Bloc de texte
·····

18 juillet 2007

Histoire de chasse




Après deux jours à Val d’Espoir, j’ai réalisé que je n’aurais peut-être pas suffisament d’argent pour prendre le bus pour retourner à Montréal. Étant donné que je survis grâce à mes maigres économies depuis un mois, qu’il n’y a absolument rien qui entre dans mon compte, que des sous qui sortent - à une vitesse plutôt impressionnante -, ce n’était peut-être pas très sage de ma part de partir ainsi sur un coup de tête, mais trop tard, je l’avais fait. Je devais en assumer les conséquences. Par là, j’entendais «je devais trouver le courage d’appeler mon père pour lui demander s’il ne pouvait pas me prêter un «p’tit» cent, juste pour me dépanner.»

- Je vais te le remettre dans pas long Papa.
- Ça me dérange pas Sophie, tu sais ben que je peux me passer de cet argent pendant un petit bout de temps. Tu peux ben me le remettre uniquement dans deux ans, tout ce que j’espère, c’est que tu te trouves une job avant ça…
- Mais oui mon petit Papa, tu le sais ben, j’vais m’en trouver une dès mon retour à Montréal.
- Ton retour à Montréal? Mais t’es où là?
- Euh… À ton chalet?
- Qu’est-ce que tu fais là?!
- Je… prends des petites vacances?!
- Des vacances de quoi Sophie?! Ça fait un mois que tu ne fais rien, que tu ne travailles pas, de quoi est-ce que tu te reposes coup donc?!
- Hey! Woh! Tu sauras que c’est pas mal fatiguant de ne rien faire et de constamment se faire rappeler qu’on fait rien, pis qu’on vaut rien, pis que faudrait qu’on se prenne en main! Écoute, si tu veux pas m’aider, aide-moi pas! J’vais m’arranger autrement! J’vais faire du pouce, me faire embarquer par un débile qui va me découper en petits morceaux et me faire livrer chez vous par ExpressPost! Non, non, c’est beau, j’te l’dis, y’en n’a pas de problème! Merci quand même!

D’accord, j’ai peut-être pris les nerfs un peu trop rapidement, mon père ne méritait pas de telles menaces, mais lui, qu’est-ce qui lui a pris donc? Il était pire que ma mère! Elle, j’ai pas osé l’appeler, car si mon père avait pu me tenir un tel discours moraliste, je ne voulais même pas m’imaginer ce que ma tendre maman allait pouvoir me sortir!

·····

Liste de données
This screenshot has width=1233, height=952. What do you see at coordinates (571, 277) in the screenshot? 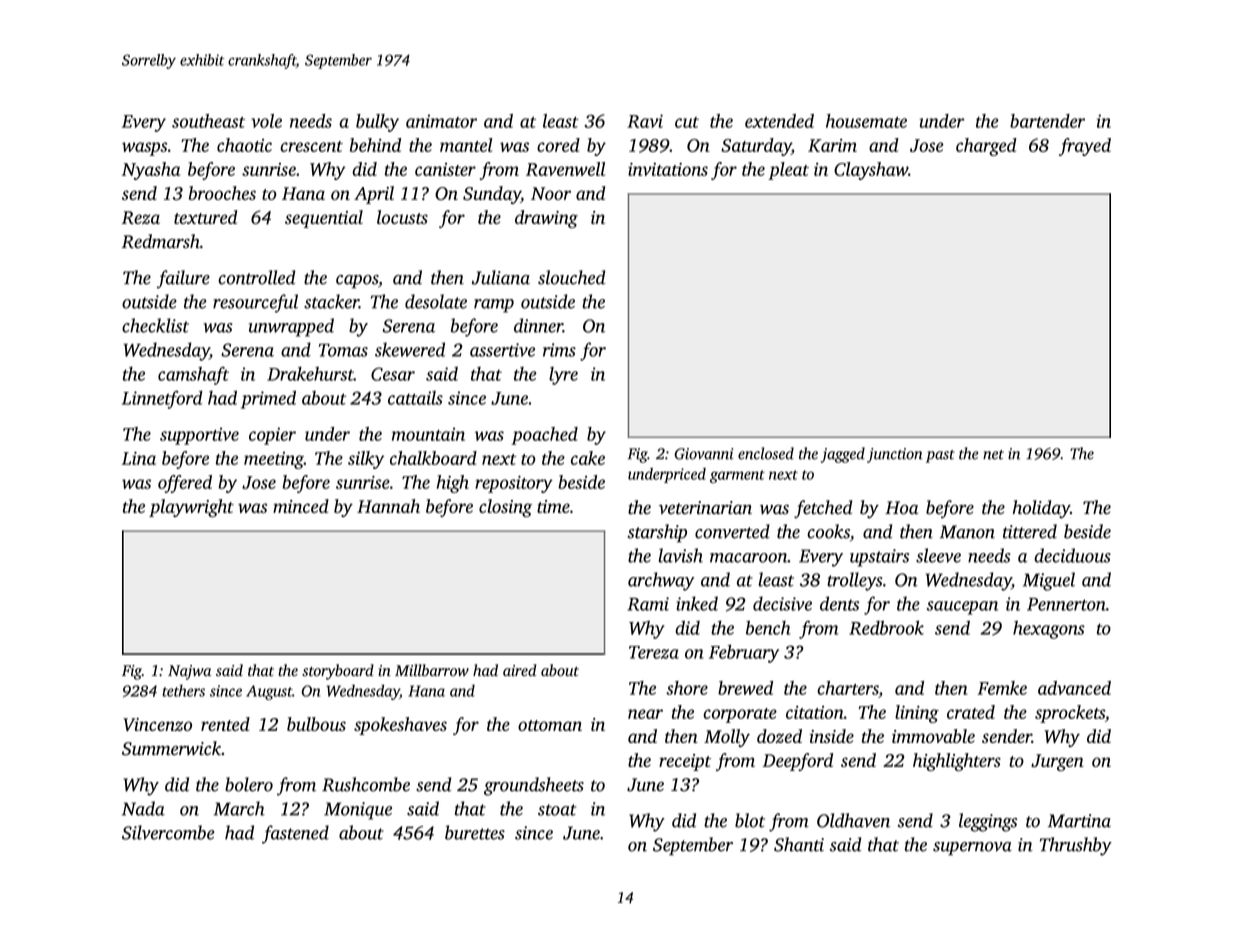
I see `slouched` at bounding box center [571, 277].
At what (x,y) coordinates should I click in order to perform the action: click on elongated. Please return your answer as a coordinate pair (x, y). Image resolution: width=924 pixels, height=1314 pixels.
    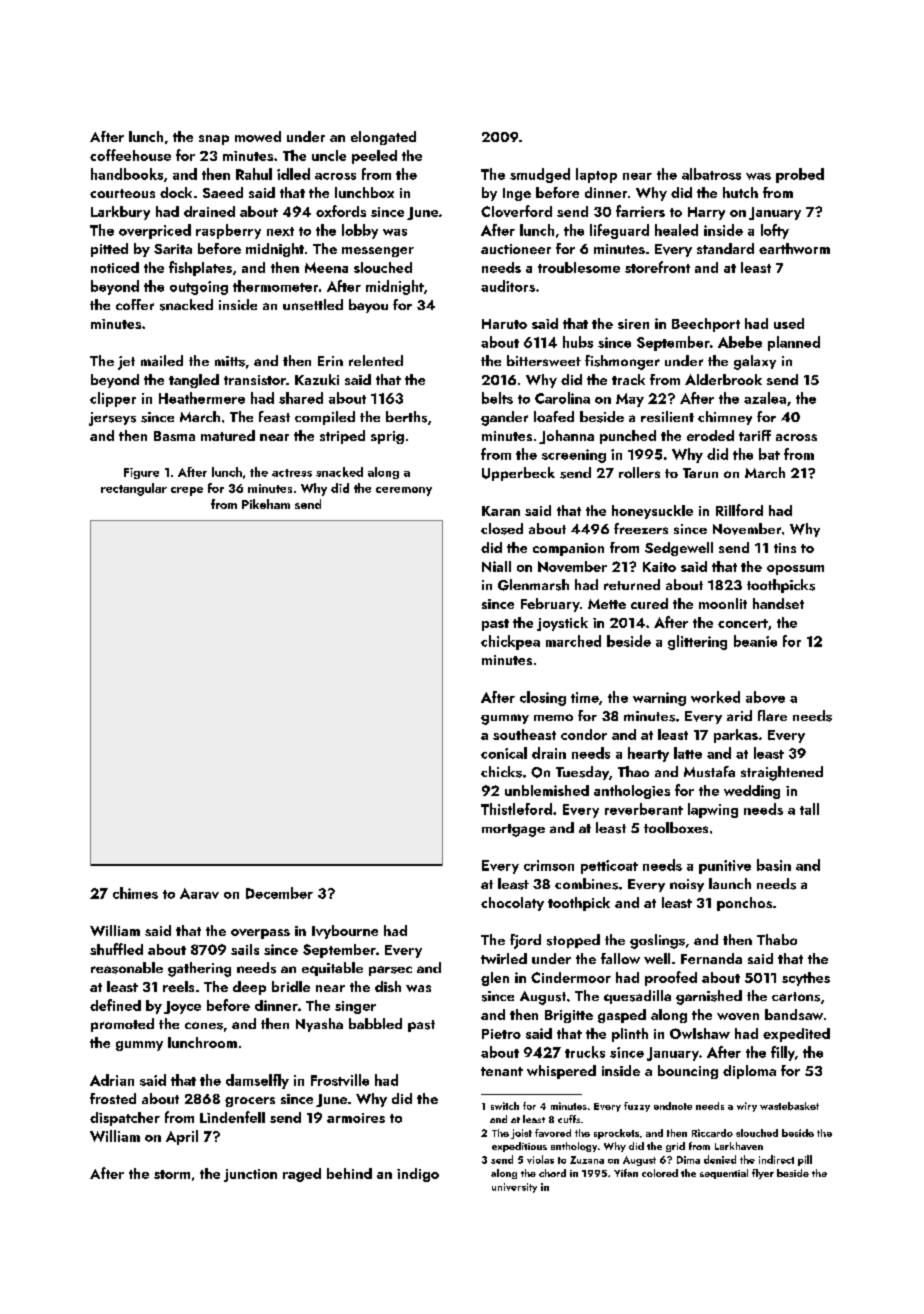
    Looking at the image, I should click on (383, 138).
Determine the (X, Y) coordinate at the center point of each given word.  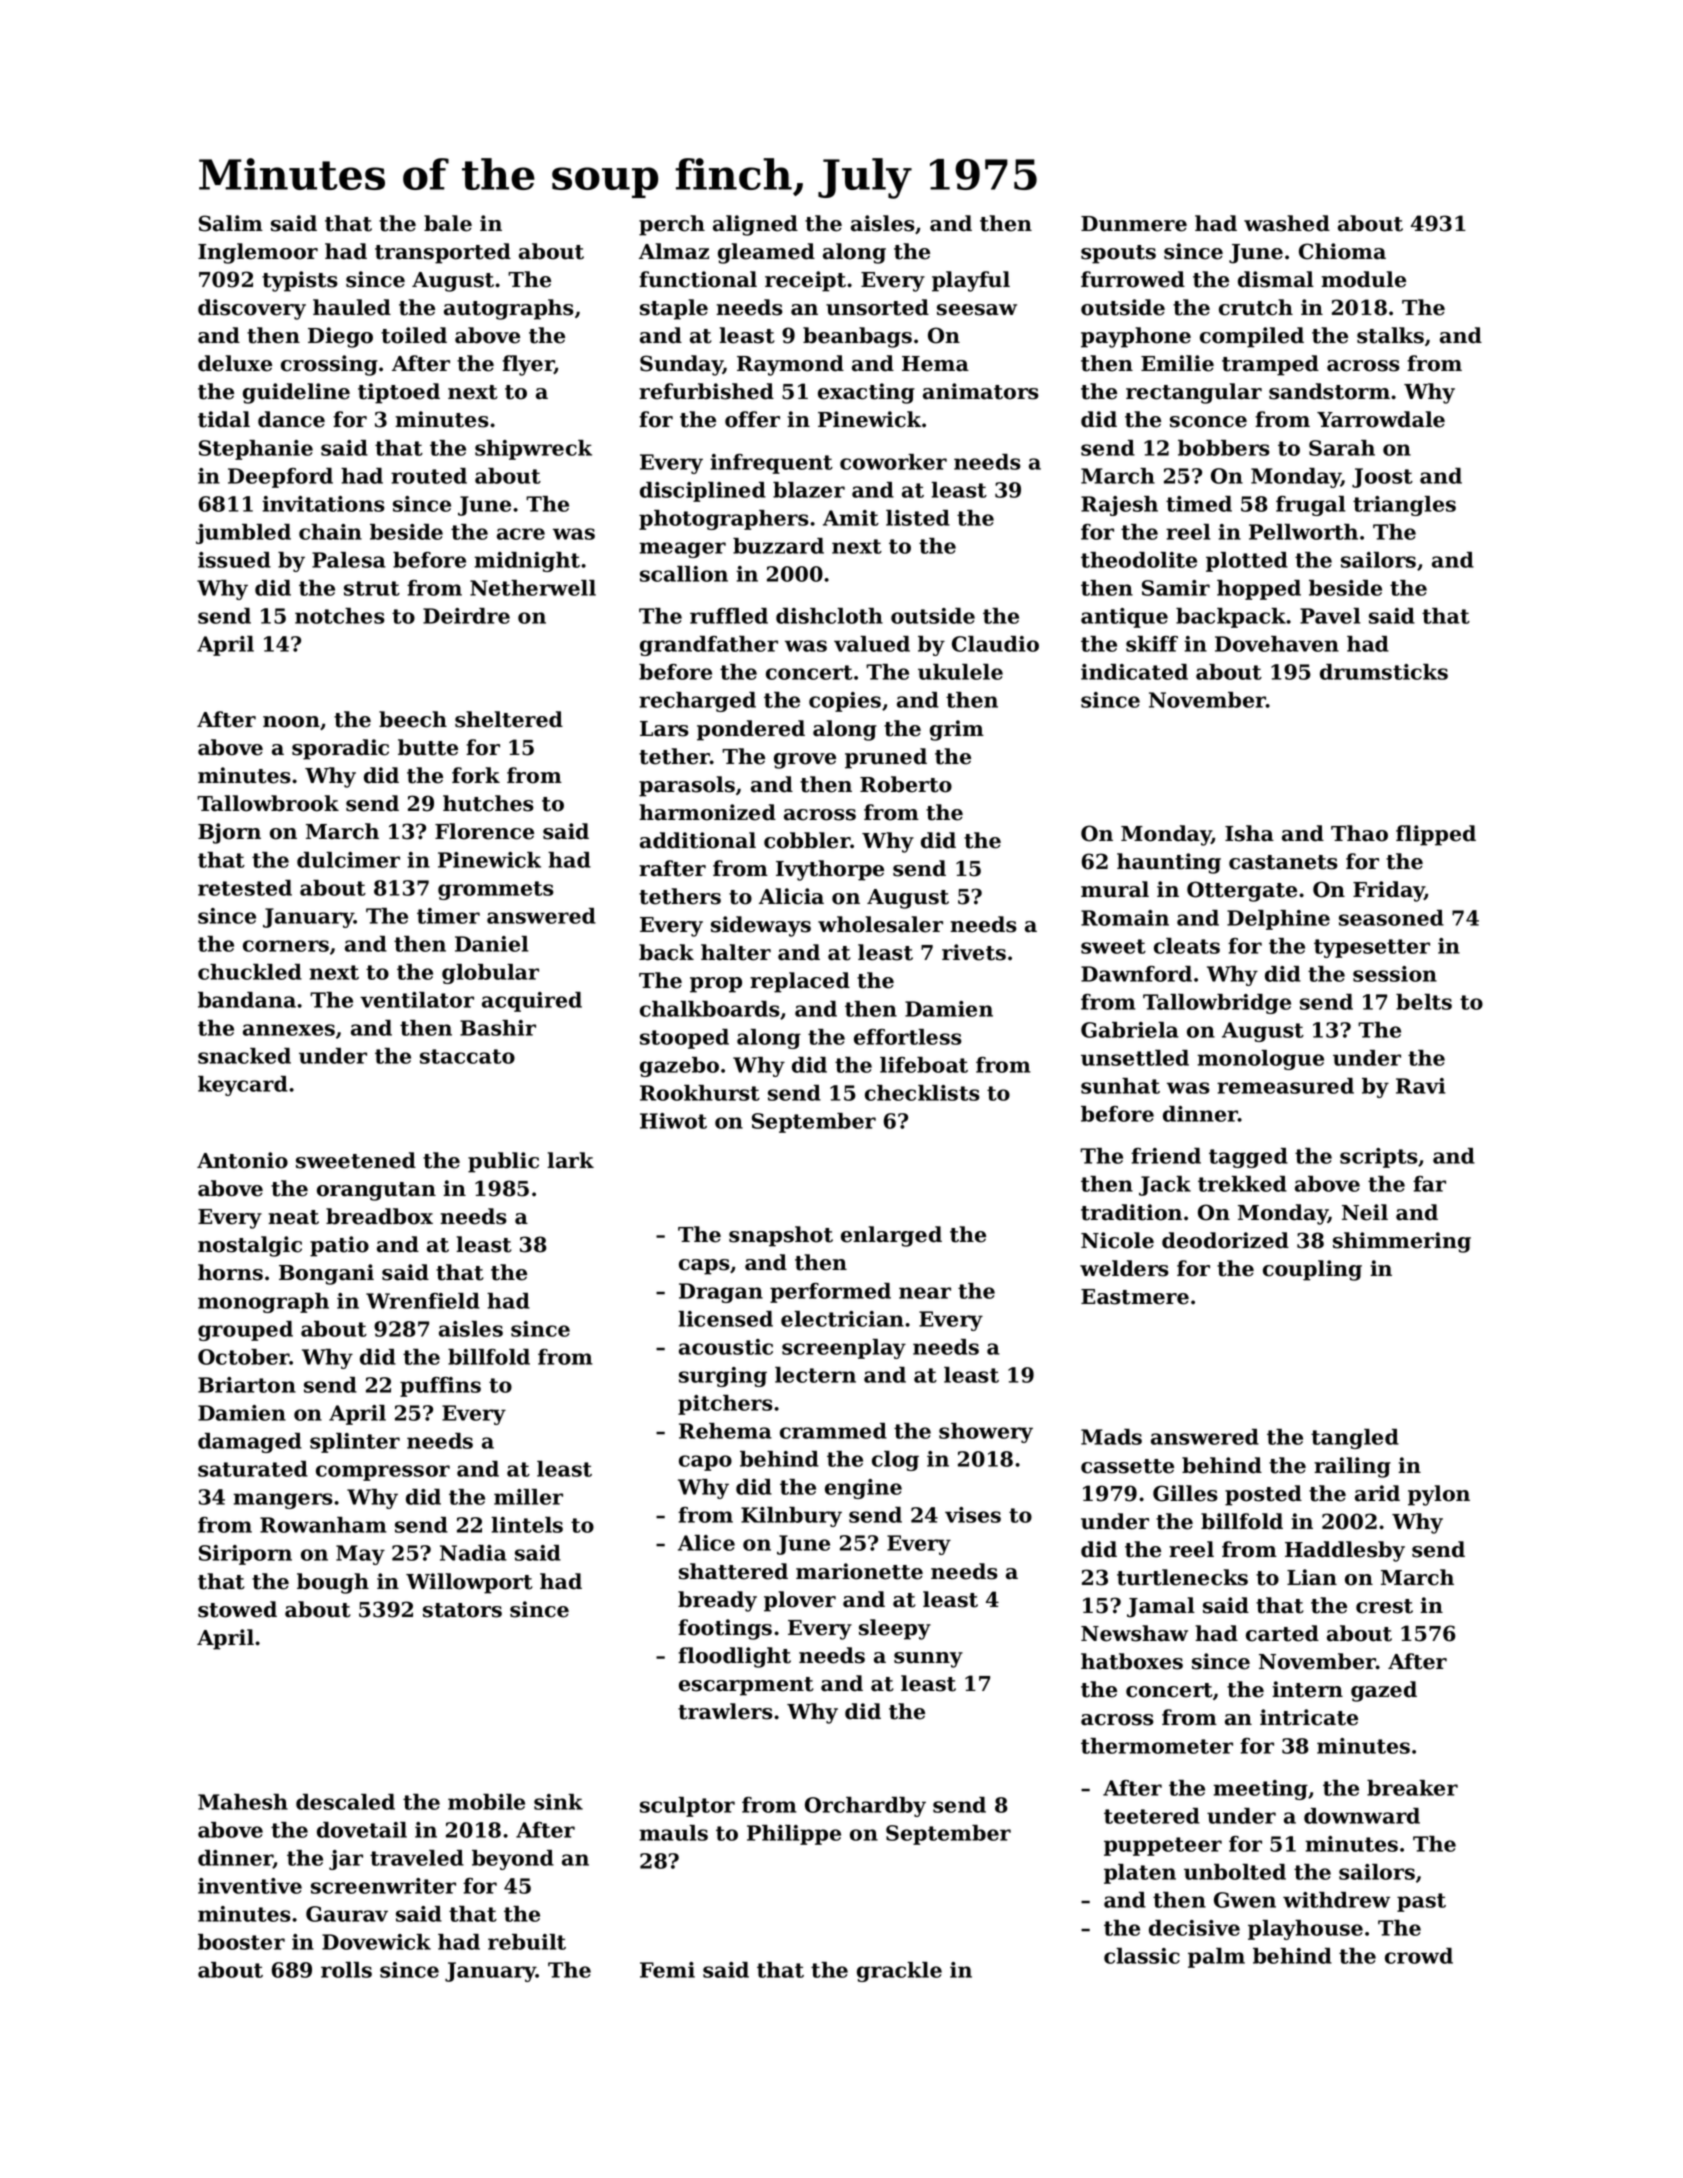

·····

Objectif de l'exercice
Poursuivez le récit intitulé « Histoire de chasse » en reprenant juste après sa dernière phrase.

Réponse attendue
C’est aucun argent de plus en poche, mais une petite mauvaise humeur en prime, que je suis sortie de la cabine téléphonique et que j’ai repris ma place de co-pilote aux côtés de Louis. Après s’être rendus à Percé pour notre visite «Minute du Patrimoine» - exception faite que je n’ai pas été financée par le programme des commandites pour raconter mes balivernes historiques - Louis et moi avons repris la route du village. Dans la voiture, ni l’un ni l’autre ne parlait; on a écouté du Louise Attaque dans le piton. Le paysage défilait au rythme des «Viens t’en, j’t’emmène au vent» de Gaëtan Roussel; Louis, en bon Français, roulait plutôt vite - «Quoi? C’est max 100 sur les autoroutes ici?! Non mais, vous êtes cinglés! À la grandeur qu’a votre province, pour vous déplacer d’une ville à l’autre, si vous roulez vraiment juste à 100, ça doit vous prendre 20 jours!» - et cette vitesse me convenait parfaitement. J’avais besoin d’un p’tit coup d’adrénaline, de me sentir illégale et inatteignable; personne n’aurait pu nous rattraper, car s’ils avaient essayé, nous n’aurions pas hésité à donner un brusque coup de volant et à plonger à même la mer pour nous enfuir. Nous aurions rouler sur les vagues, traverser l’Atlantique, tiens, pourquoi pas. Louis m’aurait emmenée visiter sa Bretagne natale, il m’aurait fait voir St-Malo, il m’aurait parlé de l’église où s’est fait bénir Jacques-Cartier avant son départ pour l’Amérique - il vient de la même ville que Jacques-Cartier, c’est clair qu’il n’a pas cru mon histoire de ti-Jacques-ben-saoul-qui-fonce-dans-le-rocher! -, on aurait bu du Pastis pour l’apéro dans une petite taverne de pêcheurs et on aurait fait du camping sur la plage, saucisses bien grillées et mashmallows pour souper - ils parlent tellement français en France qu’ils ne sont pas capables de dire guimauves… - et voilà, on se serait endormis en cuillère, les deux dans le même sac de couchage, exténués de nos aventures transcontinentales.

C’est là que j’en étais dans mes rêveries quand Louis a failli frapper une vache qui tentait de traverser la rue. La pauvre bête était complètement sous le choc; ses grands yeux me regardaient avec effroi, semblant me dire : «Qu’est-ce qui vient de se passer? J’suis où? Pourquoi?» Et quand je dis «la bête», je parle de Louis, non pas de la vache! Le mec, il se la jouait cool avec ses 140 kilomètres/heure sur les routes de campagne, mais il a ravalé sa testostérone assez vite quand son sac gonfable s’est ouvert et qu’il l’a reçu en pleine poire! Une chance que nous n’avions rien frappé, c’est une mongolfière au complet qui aurait sorti du tableau de bord autrement! J’ai ri de lui pendant un bon cinq minutes, jusqu’à ce que je me rende compte que ce n’était peut-être pas bon pour mon dossier de prétendante de malmener ainsi son orgueil viril.

- T’aurais pu au moins la frapper pour vrai, ça nous aurait fait de quoi bouffer pour souper et une belle peau pour…
- Pour…
- Je veux dire, une belle tête pour décorer les murs du chalet!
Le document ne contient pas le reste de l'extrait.